The Infinity Dub Sessions

Deadbeat & Paul St. Hilaire, The Infinity Dub Sessions (BLKRTZ, 2014)

Nunca entenderé porque el dub aquí pasa sin pena ni gloria. Es como el pariente pobre del reggae, cuando es el subestilo que ha sabido más y mejor adaptarse a los nuevos tiempos, y que más ha influido en mucha de la gente que practica eso que llaman minimal, y derivados. En fin, es una batalla perdida, y como mucho, nos tendremos que conformar con los ecos (nunca mejor dicho) de Massive Attack, Mad Professor, The Orb, y muy poco más. Así que aprovecharemos estas sesiones de dub infinito para dar cancha a sus pertinaces voceadores.

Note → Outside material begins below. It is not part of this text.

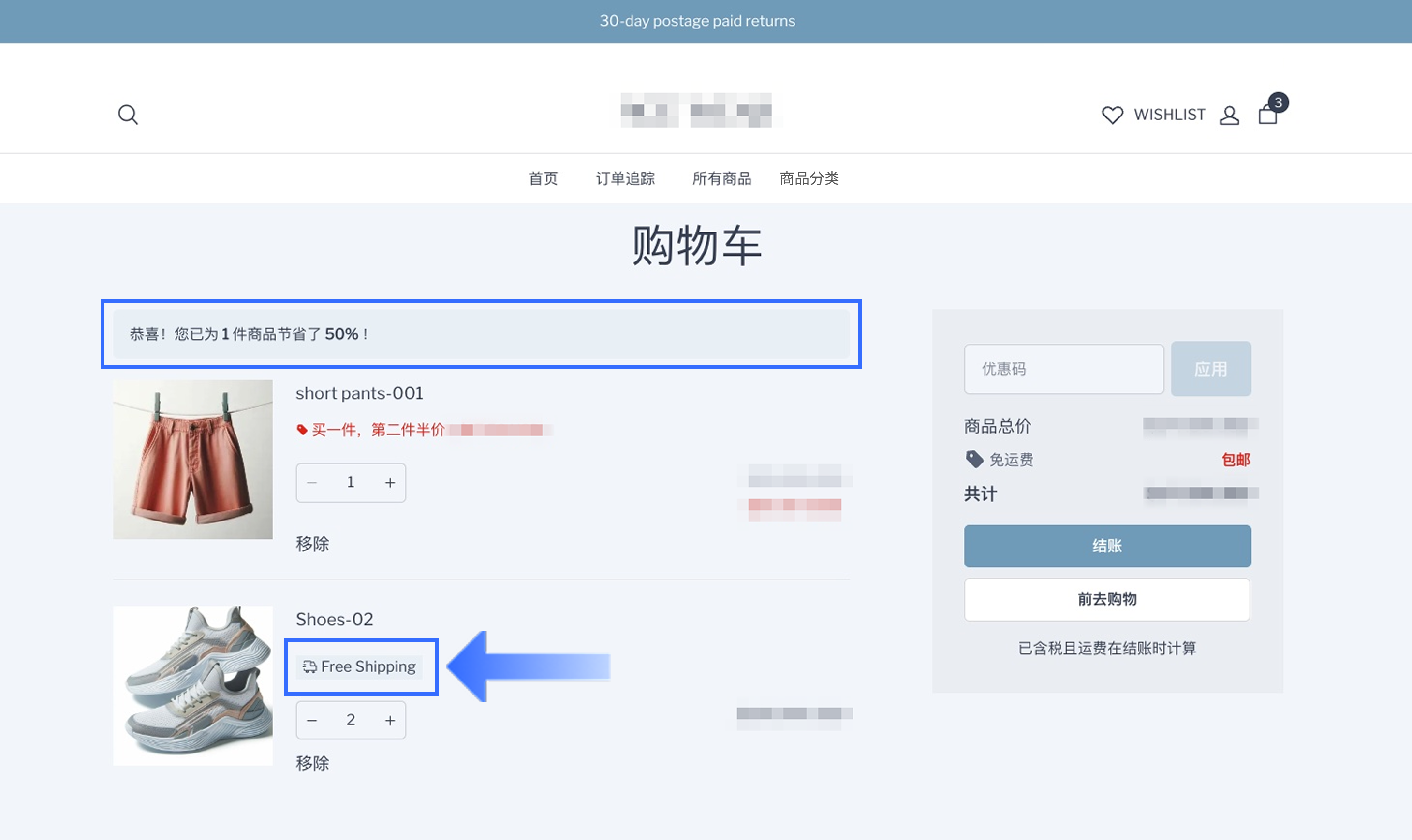
Task: Click the Free Shipping truck badge
Action: (x=359, y=667)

Deadbeat (Scott Montelith) se dio a conocer en scape, el sello de Pole, uno de los máximos portavoces de la avanzada buena nueva jamaicana, y se ha asentado en su propio sello, BLKRTZ, donde éste es su tercer largo. Paul St. Hilaire, más conocido como Tikiman, también viene de lejos, más incluso que su colega canadiense (por cierto, tuvo que matar a Tikiman en 2003 por causas legales, y a partir de ese momento usó su nombre real), y también se dio a conocer gracias a músicos alemanes, en este caso Mark Ernestus y Moritz Von Oswald, capos de Basic Channel y miembros de Rhythm & Sound, plataforma desde donde despegó nuestro amigo dominicano (de Dominica, no de la República Dominicana).

Este disco suena muy cálido. Perfecto, pero sin la frialdad teutónica. Es mucho más dub que techno. Humea más que chirría. Un Trans-America Express (vaya chiste más peligroso) atravesando las selvas caribeñas de manera muy sinuosa, pero eficiente. Un gran disco que deja en evidencia a todos los puristas de la escena que aún confunden el ritmo con la velocidad.